Given that nearly 40 million people around the world are currently living with the virus, such a cure would be an exciting development. Unfortunately, CRISPR gene editing is still in its infancy as medical technology, and we still don’t have a good grasp of how much harm it might cause inside a human body.
But compared with earlier methods for targeting genetic sequences for removal or dissection, CRISPR can be easily programmed for an unprecedented level of precision. This makes it an attractive tool for any research worker keen to perform surgery on a molecular level.
Just provide it with the sequence you want chewing up, and send it in. Their area unit already styles on mistreatment it to get rid of alternative buried viruses, such as herpes, not to mention the first tentative steps towards editing the genes behind congenital conditions such as heritable heart diseases. But the technology hasn’t come without intense controversy.
Needless to mention, even mice engineered to mimic our bodies are no substitute for actual humans. Trials underway on primates could go a little further in demonstrating just how much hope we should hold out for CRISPR as a way forward for HIV treatment.

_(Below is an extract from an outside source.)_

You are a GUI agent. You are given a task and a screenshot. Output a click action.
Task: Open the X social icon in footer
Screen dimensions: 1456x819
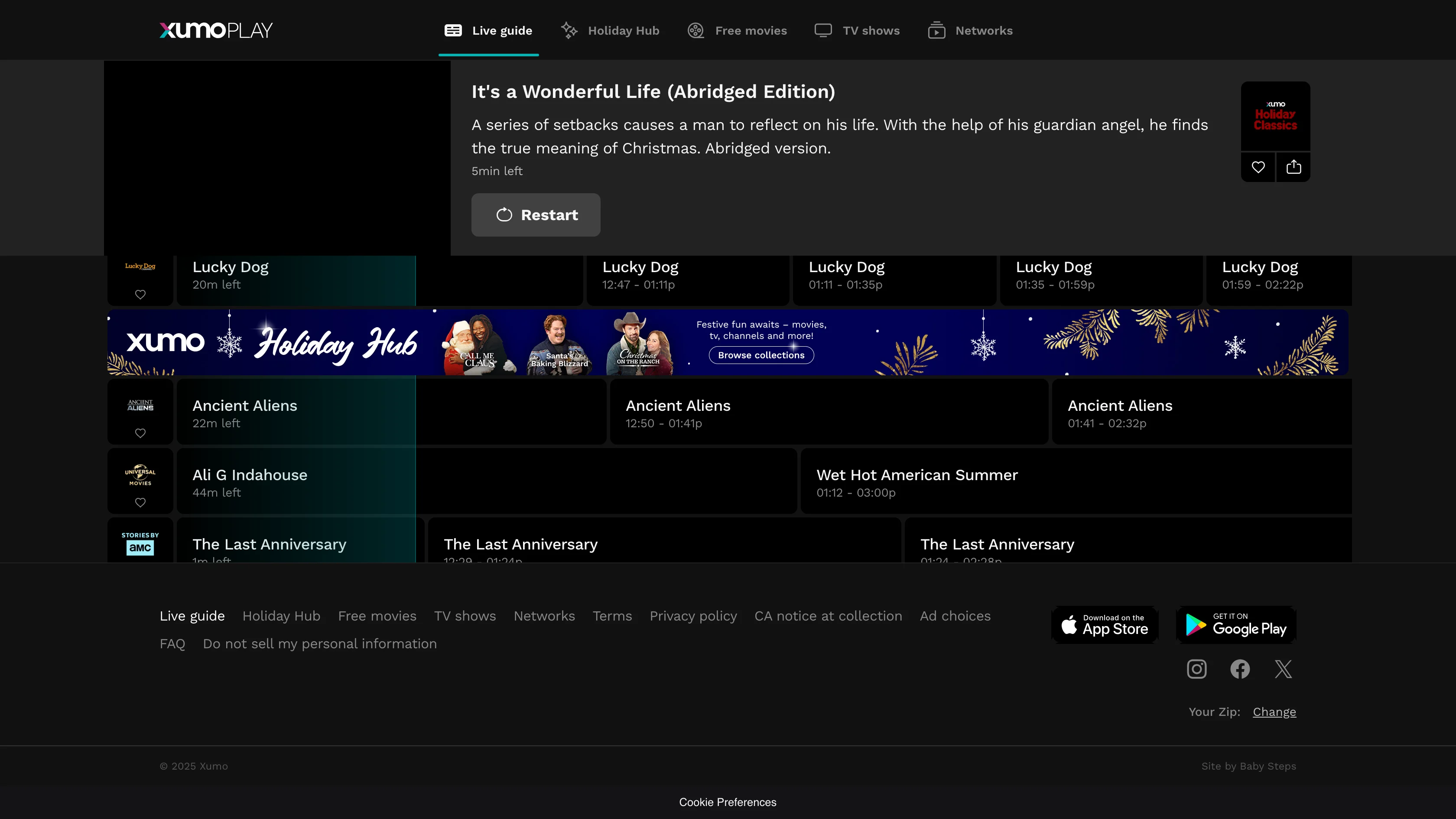point(1283,669)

Without delving too deeply into the details behind individual calls, it’s clear that administrators in the US are viewing the technology with more than a small degree of caution. As they should. But HIV analysis has already had a history of being forced to attend.
Wind back the clock just a few decades, a positive test for HIV was a death sentence. Tragically, for millions around the globe denied access to medication, it still is. The final step towards a cure would be something to celebrate, but for now, time will tell if this is the one we’ve been hoping for.